ASSIGNMENT:
In the response, the entries must appear exactly as supplied.
------------------------------
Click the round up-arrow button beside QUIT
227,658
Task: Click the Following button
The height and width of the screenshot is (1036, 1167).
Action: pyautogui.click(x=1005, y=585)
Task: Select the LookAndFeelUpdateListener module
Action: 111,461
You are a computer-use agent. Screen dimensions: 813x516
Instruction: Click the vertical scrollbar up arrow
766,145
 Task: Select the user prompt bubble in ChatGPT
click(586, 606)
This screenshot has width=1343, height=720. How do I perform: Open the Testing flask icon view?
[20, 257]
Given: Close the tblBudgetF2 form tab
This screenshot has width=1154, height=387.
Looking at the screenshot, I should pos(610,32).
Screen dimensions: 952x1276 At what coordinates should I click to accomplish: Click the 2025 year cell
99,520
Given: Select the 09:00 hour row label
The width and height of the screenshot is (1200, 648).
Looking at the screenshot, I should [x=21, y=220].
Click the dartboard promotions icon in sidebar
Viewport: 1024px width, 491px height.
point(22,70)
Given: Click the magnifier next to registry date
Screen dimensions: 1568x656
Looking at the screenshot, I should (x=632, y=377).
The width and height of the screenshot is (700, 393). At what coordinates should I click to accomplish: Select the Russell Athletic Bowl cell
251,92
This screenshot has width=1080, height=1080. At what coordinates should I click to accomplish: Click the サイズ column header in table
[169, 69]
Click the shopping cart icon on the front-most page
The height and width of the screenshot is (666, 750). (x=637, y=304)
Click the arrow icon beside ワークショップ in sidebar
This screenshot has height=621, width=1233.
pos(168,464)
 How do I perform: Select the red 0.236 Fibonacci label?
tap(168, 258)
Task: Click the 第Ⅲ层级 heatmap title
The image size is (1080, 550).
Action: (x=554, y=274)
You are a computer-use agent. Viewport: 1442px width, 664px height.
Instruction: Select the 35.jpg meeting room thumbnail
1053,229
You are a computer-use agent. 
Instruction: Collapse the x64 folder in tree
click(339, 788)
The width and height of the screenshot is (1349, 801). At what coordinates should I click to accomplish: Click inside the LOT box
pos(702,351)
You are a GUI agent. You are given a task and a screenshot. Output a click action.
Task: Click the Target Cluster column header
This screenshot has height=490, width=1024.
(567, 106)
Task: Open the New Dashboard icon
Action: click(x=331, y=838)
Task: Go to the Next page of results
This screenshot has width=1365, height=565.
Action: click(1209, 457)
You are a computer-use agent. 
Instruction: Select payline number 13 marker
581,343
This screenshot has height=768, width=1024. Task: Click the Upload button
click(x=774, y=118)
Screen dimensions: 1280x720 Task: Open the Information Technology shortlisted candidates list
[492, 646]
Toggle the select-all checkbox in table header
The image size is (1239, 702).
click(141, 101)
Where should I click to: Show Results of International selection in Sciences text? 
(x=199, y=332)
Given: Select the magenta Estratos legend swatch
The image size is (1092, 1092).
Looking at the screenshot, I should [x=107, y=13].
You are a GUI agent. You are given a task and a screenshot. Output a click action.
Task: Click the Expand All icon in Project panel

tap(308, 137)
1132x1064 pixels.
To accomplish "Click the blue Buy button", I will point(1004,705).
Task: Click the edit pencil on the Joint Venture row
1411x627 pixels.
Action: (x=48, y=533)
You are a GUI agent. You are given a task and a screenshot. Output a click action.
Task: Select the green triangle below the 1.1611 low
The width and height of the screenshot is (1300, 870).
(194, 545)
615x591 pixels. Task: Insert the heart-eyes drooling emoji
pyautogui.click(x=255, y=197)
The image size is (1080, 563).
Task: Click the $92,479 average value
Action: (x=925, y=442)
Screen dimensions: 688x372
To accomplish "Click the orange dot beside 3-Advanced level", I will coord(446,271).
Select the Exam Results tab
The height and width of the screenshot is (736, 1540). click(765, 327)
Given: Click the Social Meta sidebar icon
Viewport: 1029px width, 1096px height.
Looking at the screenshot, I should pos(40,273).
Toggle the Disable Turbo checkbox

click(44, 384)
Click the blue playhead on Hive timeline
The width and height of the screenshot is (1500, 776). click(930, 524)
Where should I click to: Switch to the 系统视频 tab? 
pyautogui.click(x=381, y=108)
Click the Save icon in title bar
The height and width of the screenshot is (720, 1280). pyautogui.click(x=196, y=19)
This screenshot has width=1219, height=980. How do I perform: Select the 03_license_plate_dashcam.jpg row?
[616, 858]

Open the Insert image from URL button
------------------------------
COMPLETED TASK:
Click the round up-arrow button beside QUIT
227,658
Task: Click the Following button
The height and width of the screenshot is (1036, 1167).
Action: pyautogui.click(x=1005, y=585)
Task: Select the LookAndFeelUpdateListener module
Action: 111,461
You are a computer-use agent. Screen dimensions: 813x516
Instruction: Click the vertical scrollbar up arrow
766,145
 Task: Select the user prompt bubble in ChatGPT
click(586, 606)
This screenshot has width=1343, height=720. How do I perform: Open the Testing flask icon view?
[20, 257]
Given: Close the tblBudgetF2 form tab
This screenshot has width=1154, height=387.
Looking at the screenshot, I should pos(610,32).
Screen dimensions: 952x1276 At what coordinates should I click to accomplish: Click the 2025 year cell
99,520
Given: Select the 09:00 hour row label
The width and height of the screenshot is (1200, 648).
Looking at the screenshot, I should [x=21, y=220].
Click the dartboard promotions icon in sidebar
Viewport: 1024px width, 491px height.
point(22,70)
Given: Click the magnifier next to registry date
Screen dimensions: 1568x656
Looking at the screenshot, I should (x=632, y=377).
The width and height of the screenshot is (700, 393). At what coordinates should I click to accomplish: Select the Russell Athletic Bowl cell
251,92
This screenshot has width=1080, height=1080. At what coordinates should I click to accomplish: Click the サイズ column header in table
[169, 69]
Click the shopping cart icon on the front-most page
The height and width of the screenshot is (666, 750). (x=637, y=304)
Click the arrow icon beside ワークショップ in sidebar
This screenshot has height=621, width=1233.
pos(168,464)
 How do I perform: Select the red 0.236 Fibonacci label?
tap(168, 258)
Task: Click the 第Ⅲ层级 heatmap title
The image size is (1080, 550).
Action: (x=554, y=274)
You are a computer-use agent. Viewport: 1442px width, 664px height.
Instruction: Select the 35.jpg meeting room thumbnail
1053,229
You are a computer-use agent. 
Instruction: Collapse the x64 folder in tree
click(339, 788)
The width and height of the screenshot is (1349, 801). At what coordinates should I click to accomplish: Click inside the LOT box
pos(702,351)
You are a GUI agent. You are given a task and a screenshot. Output a click action.
Task: Click the Target Cluster column header
This screenshot has height=490, width=1024.
(567, 106)
Task: Open the New Dashboard icon
Action: click(x=331, y=838)
Task: Go to the Next page of results
This screenshot has width=1365, height=565.
Action: click(1209, 457)
You are a computer-use agent. 
Instruction: Select payline number 13 marker
581,343
This screenshot has height=768, width=1024. Task: Click the Upload button
click(x=774, y=118)
Screen dimensions: 1280x720 Task: Open the Information Technology shortlisted candidates list
[492, 646]
Toggle the select-all checkbox in table header
The image size is (1239, 702).
click(141, 101)
Where should I click to: Show Results of International selection in Sciences text? 
(x=199, y=332)
Given: Select the magenta Estratos legend swatch
The image size is (1092, 1092).
Looking at the screenshot, I should [x=107, y=13].
You are a GUI agent. You are given a task and a screenshot. Output a click action.
Task: Click the Expand All icon in Project panel

tap(308, 137)
1132x1064 pixels.
To accomplish "Click the blue Buy button", I will point(1004,705).
Task: Click the edit pencil on the Joint Venture row
1411x627 pixels.
Action: (x=48, y=533)
You are a GUI agent. You are given a task and a screenshot. Output a click action.
Task: Select the green triangle below the 1.1611 low
The width and height of the screenshot is (1300, 870).
(194, 545)
615x591 pixels. Task: Insert the heart-eyes drooling emoji
pyautogui.click(x=255, y=197)
The image size is (1080, 563).
Task: Click the $92,479 average value
Action: (x=925, y=442)
Screen dimensions: 688x372
To accomplish "Click the orange dot beside 3-Advanced level", I will coord(446,271).
Select the Exam Results tab
The height and width of the screenshot is (736, 1540). click(765, 327)
Given: Click the Social Meta sidebar icon
Viewport: 1029px width, 1096px height.
Looking at the screenshot, I should pos(40,273).
Toggle the Disable Turbo checkbox

click(44, 384)
Click the blue playhead on Hive timeline
The width and height of the screenshot is (1500, 776). click(930, 524)
Where should I click to: Switch to the 系统视频 tab? 
pyautogui.click(x=381, y=108)
Click the Save icon in title bar
The height and width of the screenshot is (720, 1280). pyautogui.click(x=196, y=19)
This screenshot has width=1219, height=980. How do I perform: Select the 03_license_plate_dashcam.jpg row?
[616, 858]

Open the Insert image from URL button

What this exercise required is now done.